Hindari Plagiasi, Musisi Indonesia Harus Daftarkan Hak Cipta Karyanya

marketeers article
Hi-Fi acoustic sound system closeup. Macro shot. 3d render

Di balik meriahnya gemerlap panggung pertunjukkan musik, terdapat para seniman-seniman nada yang penuh dengan rasa khawatir. Terutama, akan karyanya yang tidak terlindungi, sehingga digunakan secara bebas tanpa ada royalty yang bayarkan.

Masalah ini semakin kompleks dengan tekanan digitalisasi. Teknologi yang terus berkembang menghadirkan berbagai platform yang memudahkan para penikmat musik untuk mendengarkan lagi dari musisi favorit mereka. Lewat berbagai platform musik digital juga, para pendengar dapat lebih mudah mengeksplorasi musik. Seharusnya, hal ini menjadi angin segar untuk para musisi, baik yang sudah mapan maupun yang baru saja merintis karirnya.

“Pada kenyataannya, industri musik saat ini memperlihatkan sebaliknya. Secara pasar, penjualan karya fisik seperti kaset album menurun drastis. Sementara musik digital juga belum menunjukkan kenaikan berarti,” kata Elfonda (Once) Mekel, musisi di acara IP Talks from Home, yang diselenggarakan oleh Direktorat Jenderal Kekayaan Intelektual Kementerian Hukum dan HAM RI, Jumat (24/04/2020).

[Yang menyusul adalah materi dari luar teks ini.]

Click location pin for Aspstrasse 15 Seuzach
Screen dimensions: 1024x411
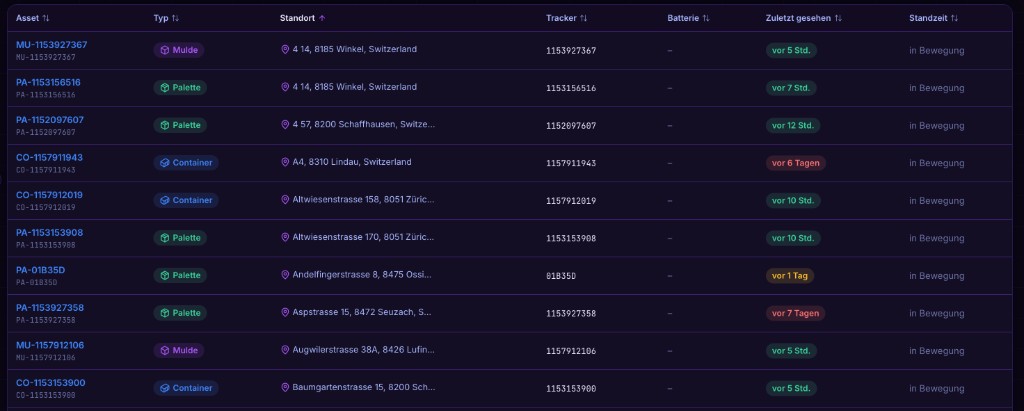click(285, 312)
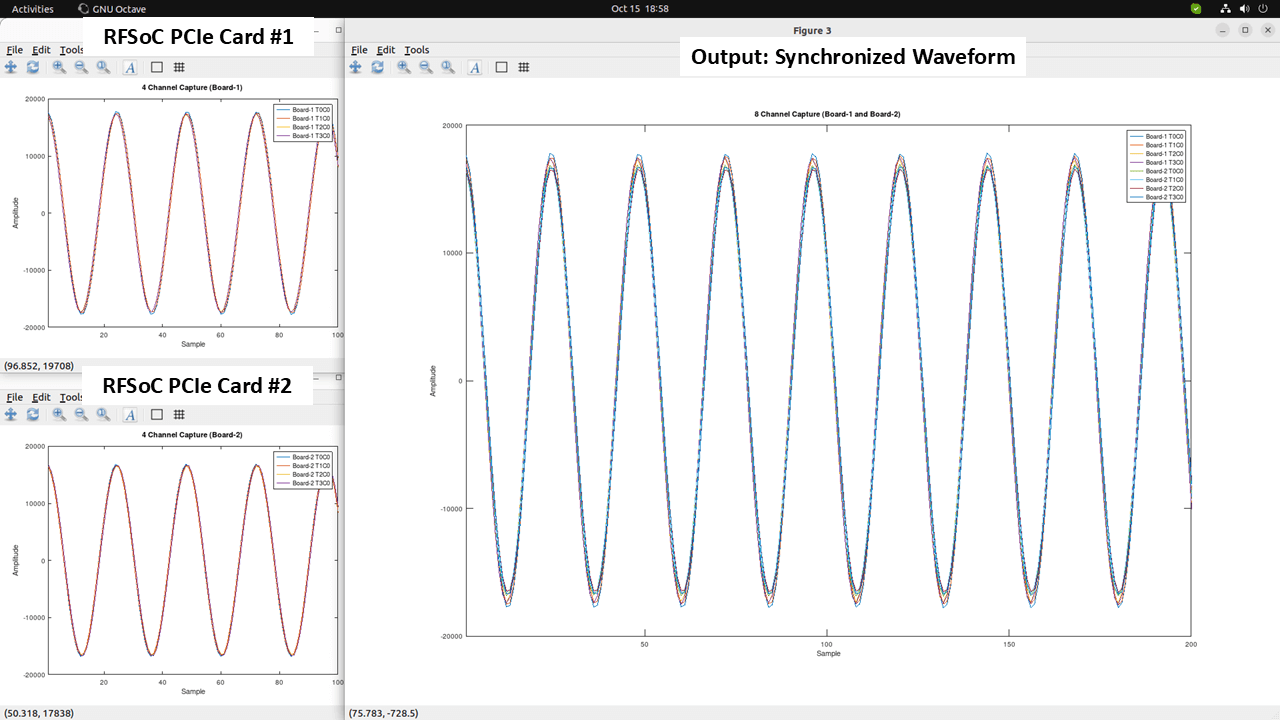The width and height of the screenshot is (1280, 720).
Task: Click the GNU Octave icon in the top bar
Action: [82, 8]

Hal ini dipengaruhi banyak faktor. Namun, yang paling besar adalah kurangnya kesadaran baik dari musisi dan audiens mengenai hukum Hak Kekayaan Intelektual.

Dijelaskan oleh Marulah J. Hutauruk, Komisioner LMKN, para musisi di Indonesia harus proaktif mendaftarkan karyanya sebagai produk kekayaan intelektual. Pendaftaran ini juga harus dilakukan secara mendetail. Mulai dari composer, lyricist, arranger, hingga penyanyi yang membawakan. Pendaftaran karya juga meliputi informasi mengenai kapan musik tersebut dibuat dan makna.

“Dengan mendaftarkan karya secara mendetail, pembagian keuntungan atas karya tersebut akan merata sekaligus mencegah plagiarisme dan penggunaan karya secara gratis. Di era digital ini, tidak jarang musisi pasrah melihat karyanya digunakan sebagai produk komersial, namun tidak mendapatkan imbalan atas karya tersebut karena tidak didaftarkan,” kata Marulah.

Dilanjutkan, pendaftaran dan pencatatan hak cipta ini juga bisa menjadi jaminan penghasilan bagi musisi-musisi saat sudah tidak lagi aktif nantinya. Menurutnya, di era digital di mana musik dapat diarsipkan dan terus didengarkan dengan kualitas baik bahkan setelah puluhan tahun lamanya dapat dimanfaatkan sebagai cara musisi untuk tetap berpenghasilan.

“Jika ada pencatata hak cipta, akan lebih mudah bagi LMKN untuk menagih royalty dan membayarkannya kepada para musisi. Maka dari itu, daftarkan hak cipta agar karya tidak didengar tanpa menghasilkan keuntungan, lebih buruknya diplagiasi,” tutup Marulah.